### EXERCISE BRIEF:
Look through the entries that follow and return each line that has the string "Anuario".

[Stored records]
◇ ◇ ◇ ◇
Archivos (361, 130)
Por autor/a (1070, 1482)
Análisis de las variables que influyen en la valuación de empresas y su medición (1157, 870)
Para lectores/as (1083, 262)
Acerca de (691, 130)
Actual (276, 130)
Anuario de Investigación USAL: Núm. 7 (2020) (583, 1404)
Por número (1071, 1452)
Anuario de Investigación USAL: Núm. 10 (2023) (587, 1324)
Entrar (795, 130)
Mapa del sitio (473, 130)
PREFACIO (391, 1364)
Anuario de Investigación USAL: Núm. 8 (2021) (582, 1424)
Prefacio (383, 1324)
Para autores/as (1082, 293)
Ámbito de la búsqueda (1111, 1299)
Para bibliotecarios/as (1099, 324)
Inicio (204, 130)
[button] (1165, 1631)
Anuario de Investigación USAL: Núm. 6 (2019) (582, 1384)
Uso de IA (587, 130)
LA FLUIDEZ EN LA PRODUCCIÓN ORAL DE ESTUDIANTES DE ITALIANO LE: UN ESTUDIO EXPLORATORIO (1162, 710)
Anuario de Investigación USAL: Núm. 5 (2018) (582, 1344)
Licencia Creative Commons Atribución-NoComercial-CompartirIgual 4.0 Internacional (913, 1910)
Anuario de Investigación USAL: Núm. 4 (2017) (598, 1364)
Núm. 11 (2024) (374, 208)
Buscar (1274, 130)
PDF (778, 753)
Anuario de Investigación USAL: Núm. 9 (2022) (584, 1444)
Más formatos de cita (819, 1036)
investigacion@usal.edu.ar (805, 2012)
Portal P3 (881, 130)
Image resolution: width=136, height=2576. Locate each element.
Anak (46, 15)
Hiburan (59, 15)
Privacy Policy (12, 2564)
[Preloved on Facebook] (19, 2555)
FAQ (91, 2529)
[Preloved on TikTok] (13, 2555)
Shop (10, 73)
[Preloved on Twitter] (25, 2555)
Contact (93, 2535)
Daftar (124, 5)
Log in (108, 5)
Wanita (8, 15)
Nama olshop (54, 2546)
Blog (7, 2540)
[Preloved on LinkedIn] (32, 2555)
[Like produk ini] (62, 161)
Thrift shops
◇ ◇ ◇ ◇
### ANSWER BELOW:
Anuario de Investigación USAL: Núm. 7 (2020) (583, 1404)
Anuario de Investigación USAL: Núm. 10 (2023) (587, 1324)
Anuario de Investigación USAL: Núm. 8 (2021) (582, 1424)
Anuario de Investigación USAL: Núm. 6 (2019) (582, 1384)
Anuario de Investigación USAL: Núm. 5 (2018) (582, 1344)
Anuario de Investigación USAL: Núm. 4 (2017) (598, 1364)
Anuario de Investigación USAL: Núm. 9 (2022) (584, 1444)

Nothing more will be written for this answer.